# Laptop cooling pad for Bolt?



## Lord_Vader (Jan 29, 2009)

My bolt just died and I'm in the process of ordering a new one. I don't know if it was heat, but I plan to have some sort of additional cooling for the new one.

Does anyone use a laptop cooling pad? Does it work well.

I was looking at something like this one.
https://www.amazon.com/Havit-HV-F20...NMB3KS/ref=sr_1_6?s=pc&ie=UTF8&qid=1537482670

Or maybe this smaller one.
https://www.amazon.com/Tree-New-Bee-TBR-K16-Cooling/dp/B017GGKIRA

Thanks


----------



## JoeKustra (Dec 7, 2012)

Lord_Vader said:


> My bolt just died and I'm in the process of ordering a new one. I don't know if it was heat, but I plan to have some sort of additional cooling for the new one.
> Does anyone use a laptop cooling pad? Does it work well.
> I was looking at something like this one.
> https://www.amazon.com/Havit-HV-F20...NMB3KS/ref=sr_1_6?s=pc&ie=UTF8&qid=1537482670
> ...


First, I don't have a Bolt. Now, after following this problem since day one, it's obvious that to get a Bolt's temperature down, get rid of the heat. There are a lot of fans with AC Infinity being popular (USB powered). With three Roamio boxes in good to bad enclosures, I find the most effective way to cool a TiVo is blow that heat away. Look at your environment. What's the best way to get rid of that heat? A Roamio has vents on the left and right with the internal fan sending the air from left to right. So I put a fan on the left side. Bolts vent down. Raise it and blow that hot air away. I don't not feel a laptop cooler is a good solution. This is extreme, but you will learn a lot: My Awesome BOLT Cooling Mods ;-)


----------



## jlb (Dec 13, 2001)

Check out this thread for all sorts of ideas: Bolt + ODT Temp

Also, I second what Joe said about the AC Infinity fans.
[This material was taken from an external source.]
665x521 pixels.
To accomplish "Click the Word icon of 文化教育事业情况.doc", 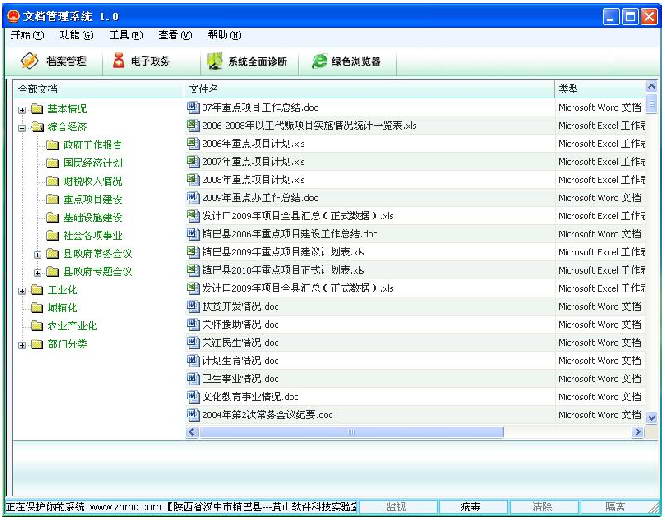I will (194, 396).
My Bolt is in the open and was never too too hot, but I like to tinker anyways. So I raised mine with homemade risers from Stok Cold Brew bottle tops. I also bought one of the Infinity fans: https://www.amazon.com/gp/product/B01MZ6T8VF/

I have mine standing on its side blowing across the back of the bolt. It's on the medium setting. I am usually around 50 now.

Here are some pics of my DiY cooling "mods". Certainly not as unique as Joe's, but I digress.


----------



## JoeKustra (Dec 7, 2012)

This could be a coincidence. In the room with my 3TB Roamio, Arris SB8200 cable modem, Netgear R8000 router and all have fans the ambient temp is 5F higher than the adjacent room. There is a TV, but it's seldom used.


----------



## Lord_Vader (Jan 29, 2009)

Thanks


----------